## THE PROBLEM:
Give the material from the line with "The width and height of the screenshot is (1280, 800)." to the line with "click(32, 131)" as a Markdown table with the columns Row and Line, numbering each line in order and omitting blank lines.
— START AVAILABLE DATA —
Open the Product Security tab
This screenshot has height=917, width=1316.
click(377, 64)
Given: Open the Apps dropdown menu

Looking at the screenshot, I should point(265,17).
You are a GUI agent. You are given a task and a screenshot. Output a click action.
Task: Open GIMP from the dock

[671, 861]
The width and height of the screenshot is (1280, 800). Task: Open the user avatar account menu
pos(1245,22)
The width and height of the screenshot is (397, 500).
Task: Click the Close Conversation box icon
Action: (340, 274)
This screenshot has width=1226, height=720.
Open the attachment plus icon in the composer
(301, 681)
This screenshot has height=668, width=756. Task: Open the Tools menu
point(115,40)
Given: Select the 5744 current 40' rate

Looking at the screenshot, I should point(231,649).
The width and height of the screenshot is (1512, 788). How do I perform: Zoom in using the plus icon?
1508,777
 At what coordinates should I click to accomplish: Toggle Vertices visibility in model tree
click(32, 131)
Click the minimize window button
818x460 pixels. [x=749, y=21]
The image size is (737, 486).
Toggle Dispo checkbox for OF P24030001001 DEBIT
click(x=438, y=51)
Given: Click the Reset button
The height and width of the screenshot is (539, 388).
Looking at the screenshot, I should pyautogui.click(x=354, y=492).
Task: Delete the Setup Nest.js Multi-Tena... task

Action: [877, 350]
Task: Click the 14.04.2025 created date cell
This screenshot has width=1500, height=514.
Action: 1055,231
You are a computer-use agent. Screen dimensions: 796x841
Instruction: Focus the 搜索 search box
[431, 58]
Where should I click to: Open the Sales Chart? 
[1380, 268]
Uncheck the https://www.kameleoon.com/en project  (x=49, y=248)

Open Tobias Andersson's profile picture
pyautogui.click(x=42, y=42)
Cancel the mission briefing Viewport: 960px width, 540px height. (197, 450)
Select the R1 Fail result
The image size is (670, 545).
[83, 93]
— END AVAILABLE DATA —
## TASK ANSWER:
| Row | Line |
|---|---|
| 1 | The width and height of the screenshot is (1280, 800). Task: Open the user avatar account menu |
| 2 | pos(1245,22) |
| 3 | The width and height of the screenshot is (397, 500). |
| 4 | Task: Click the Close Conversation box icon |
| 5 | Action: (340, 274) |
| 6 | This screenshot has width=1226, height=720. |
| 7 | Open the attachment plus icon in the composer |
| 8 | (301, 681) |
| 9 | This screenshot has height=668, width=756. Task: Open the Tools menu |
| 10 | point(115,40) |
| 11 | Given: Select the 5744 current 40' rate |
| 12 | Looking at the screenshot, I should point(231,649). |
| 13 | The width and height of the screenshot is (1512, 788). How do I perform: Zoom in using the plus icon? |
| 14 | 1508,777 |
| 15 |  At what coordinates should I click to accomplish: Toggle Vertices visibility in model tree |
| 16 | click(32, 131) |